The last thing that anyone wants to do is to watch another long, boring PowerPoint for any time, and I want to encourage open discussion. How does one create an easy-to-follow presentation on such a broad topic? By outlining the information in a clear, systematic way.
When you are faced with creating a broad, information intensive presentation, the most important thing you can do is to start early. These type of presentations cannot be created at the last minute and if you wait, you will not be presenting your best product and that could ultimately stress you out and affect your reputation.
Here are some other tactics that may help you the next time you are creating a PowerPoint presentation:
- Outline your presentation – I learned how to create an outline in grade school and still find it very useful today in organizing my thoughts. I’ve tried to “wing it” in the past without an outline, and found that creating a presentation takes much longer. It is easy to tweak the sequence of slides when you follow an outline.
- Try a collaboration utility like Google Wave – Ann Marie and I signed up for the beta test of this collaboration tool and have found it works well for us to share ideas about our presentations. Since December, when I found out I would be giving this presentation, I have been clipping web sites and adding them to Google Wave; I especially like the ability to look at the time sequence and back links to the original articles.
- Photos and files – Microsoft Office has a wonderful online resource where you can download royalty-free clip art to spice up a presentation. There are also other sites like iStockPhoto where you can download photos for a nominal fee. I created individual folders in My Documents to house the PDF articles, photos, the Word documents of my outline, and the shell of my PowerPoint presentation. I have found that by placing shortcuts to these folders on my Desktop, it makes it easy for me to navigate to those folders once I have a sudden flash of inspiration.
If you are planning to have a long presentation such as mine, doing a little organization in the beginning of your project and starting early, will save you a great deal of time and frustration in the end!
Wow, that’s a challenge to create an interesting enough Powerpoint slide presentation to hold over a classroom full of people for 15 minutes. Let alone an hour!

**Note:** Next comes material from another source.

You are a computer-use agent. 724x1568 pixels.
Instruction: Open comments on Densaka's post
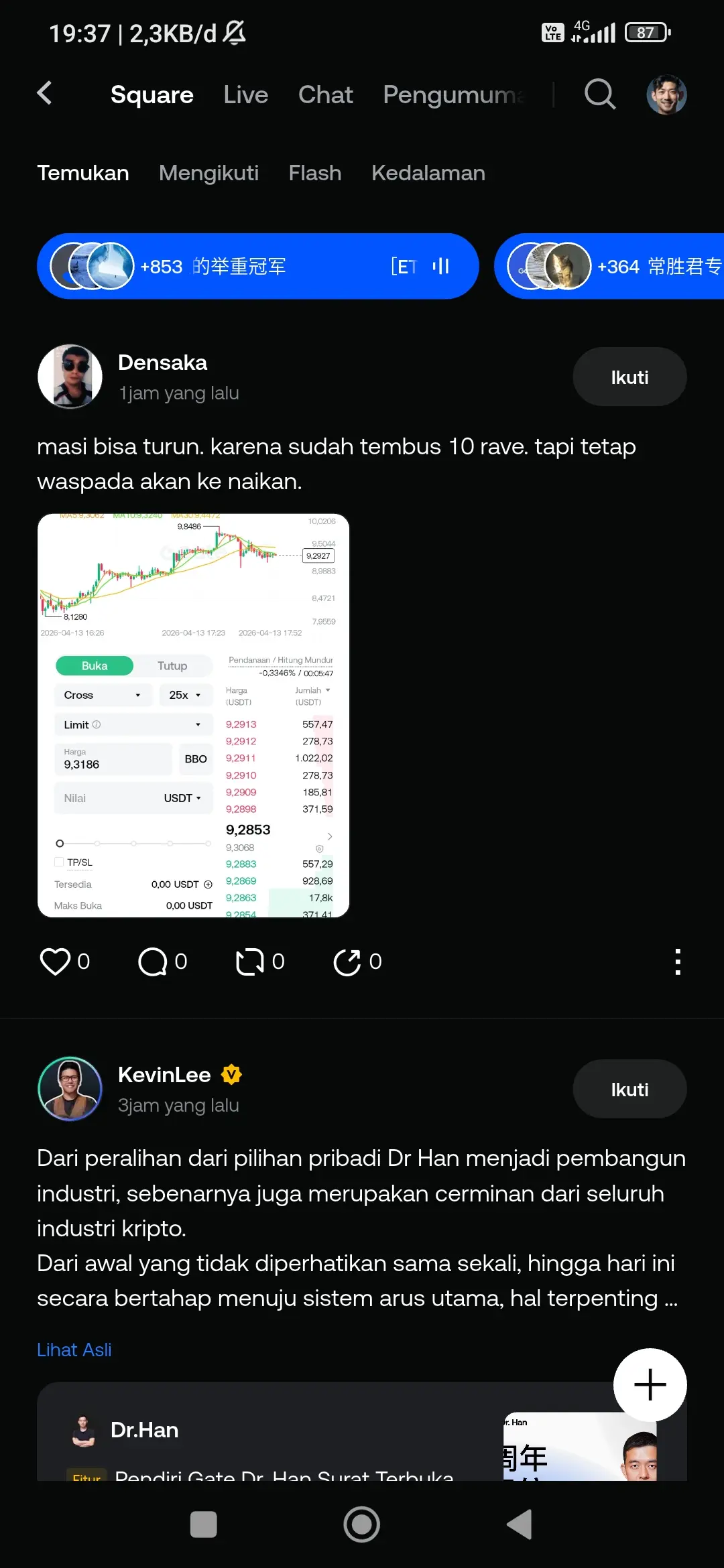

But the great thing is that even a bad slide presentation doesn’t mean the overall presentation goes bad. With a speaker who knows how to use his skills to keep an audience engaged with him, everything is okay.
Even a speaker who isn’t the best speaker can have a great presentation as long as she gets the audience to like her. That’s the importance of infusing your own personality into my presentation.
There will always be sites to help with the design. But only you can change how you present in front of others.
Thanks for sharing your experience and insight!
Best,
Nikki
“Keeping the audience attentive from start till end is a tough task. All you can do is prepare yourself good for the presentation, both visually and verbally. And a good visual impact certainly comes from the Presentation that you prepare.
Starting early and keeping the subject in points have always helped me produce a good output. Thanks for sharing your experience!